» PAGE EXTRACT:
◆ ◆ ◆ ◆

Labor VS Likud: A tale of two ‘victory rallies’

Both Labor and Likud got their campaigns under way by declaring they would be in power come March 17.

Netanyahu and Herzog (photo credit: MARC ISRAEL SELLEM/THE JERUSALEM POST,REUTERS)
Netanyahu and Herzog
(photo credit: MARC ISRAEL SELLEM/THE JERUSALEM POST,REUTERS)
The night of the 2009 election, Likud leader Benjamin Netanyahu and then-Kadima leader Tzipi Livni simultaneously delivered victory speeches to their supporters, in which they both acted as if they had won the race and would form the next government.
Livni had won 28 seats; Netanyahu 27. Live television news broadcasts aired split screens of the two speeches.
Fast-forward six years. Netanyahu has been prime minister since shortly after that night, after then-president Shimon Peres appointed him to form the government.
The March 17 election is still two months away. Nevertheless, both Netanyahu and Livni have already declared victory yet again.
This time, they were kind enough to space their victory speeches nine days apart. Netanyahu’s took place January 5 at the Tel Aviv Fairgrounds; Livni’s at Kibbutz Shefayim.
While she is second behind Isaac Herzog on the combined Labor-Hatnua list, the first speech to Labor activists by Livni, the daughter of Irgun fighters – at a kibbutz no less – was clearly the event’s highlight.
Both “victory rallies” were very festive, with jingles, lists of candidates called onstage, happy party activists and rounds of applause.

◆ ◆ ◆ ◆

» GIVEN PROBLEM: List every person named in the running text of the article on the Labor and Likud rallies, leaving out the photo caption and credit lines. Nothing in the material is needed here.

» DATA:
◆ ◆ ◆ ◆

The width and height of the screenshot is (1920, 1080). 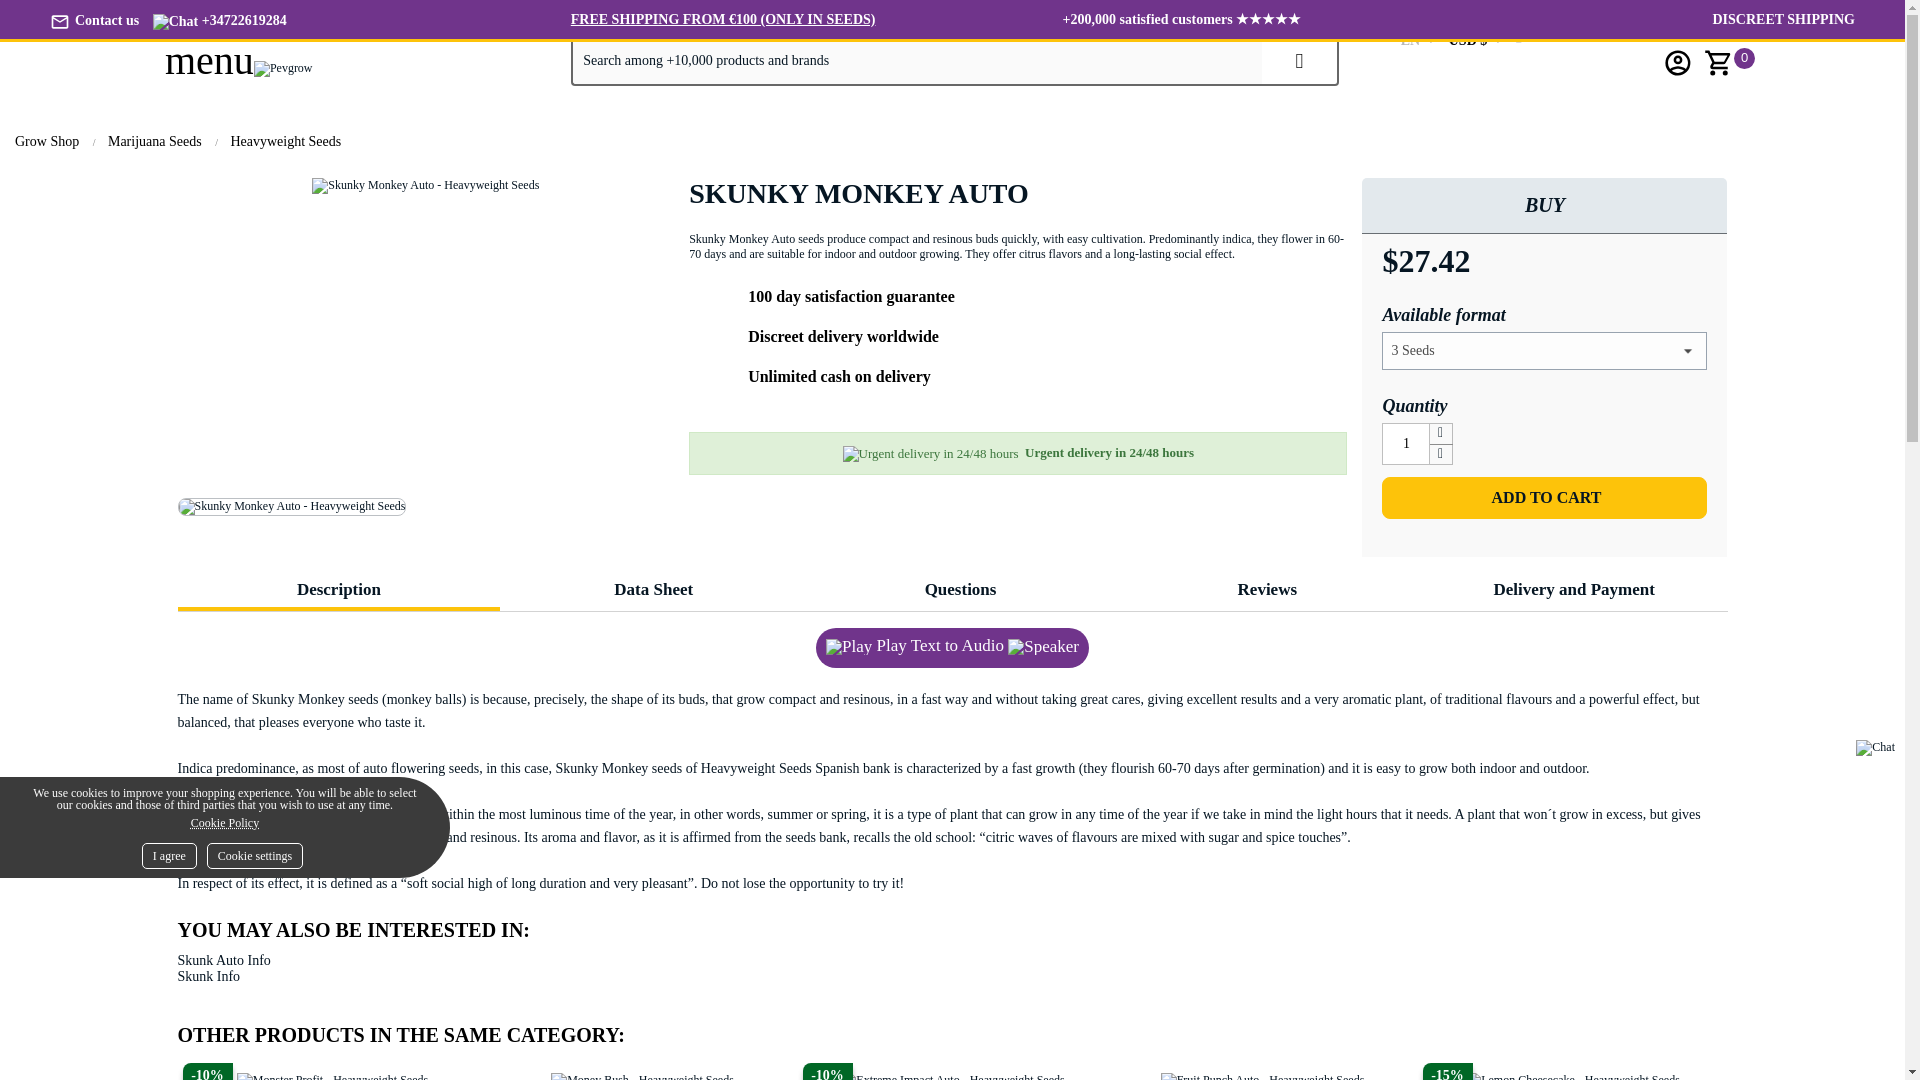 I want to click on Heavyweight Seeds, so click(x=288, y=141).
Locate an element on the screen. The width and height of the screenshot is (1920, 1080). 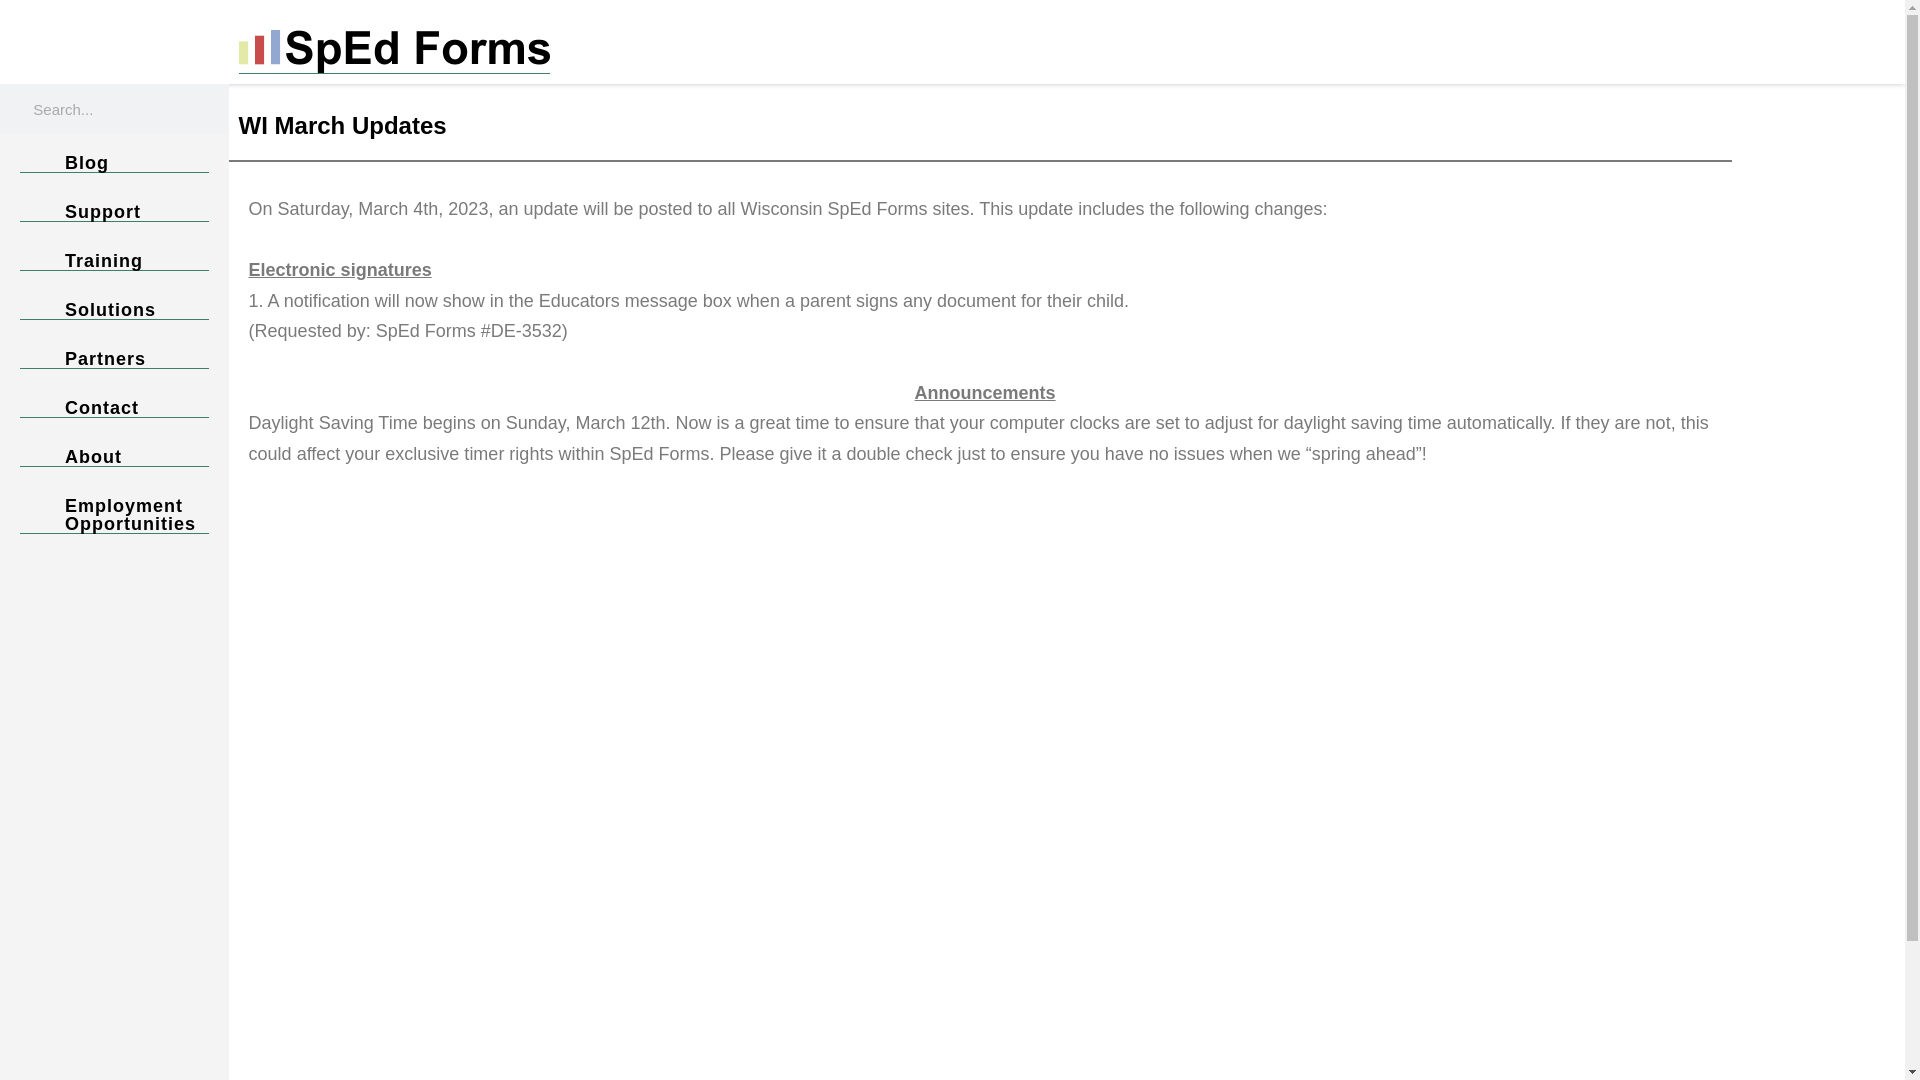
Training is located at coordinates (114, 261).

◆ ◆ ◆ ◆

» FULL OUTPUT: Benjamin Netanyahu, Tzipi Livni, Shimon Peres, Isaac Herzog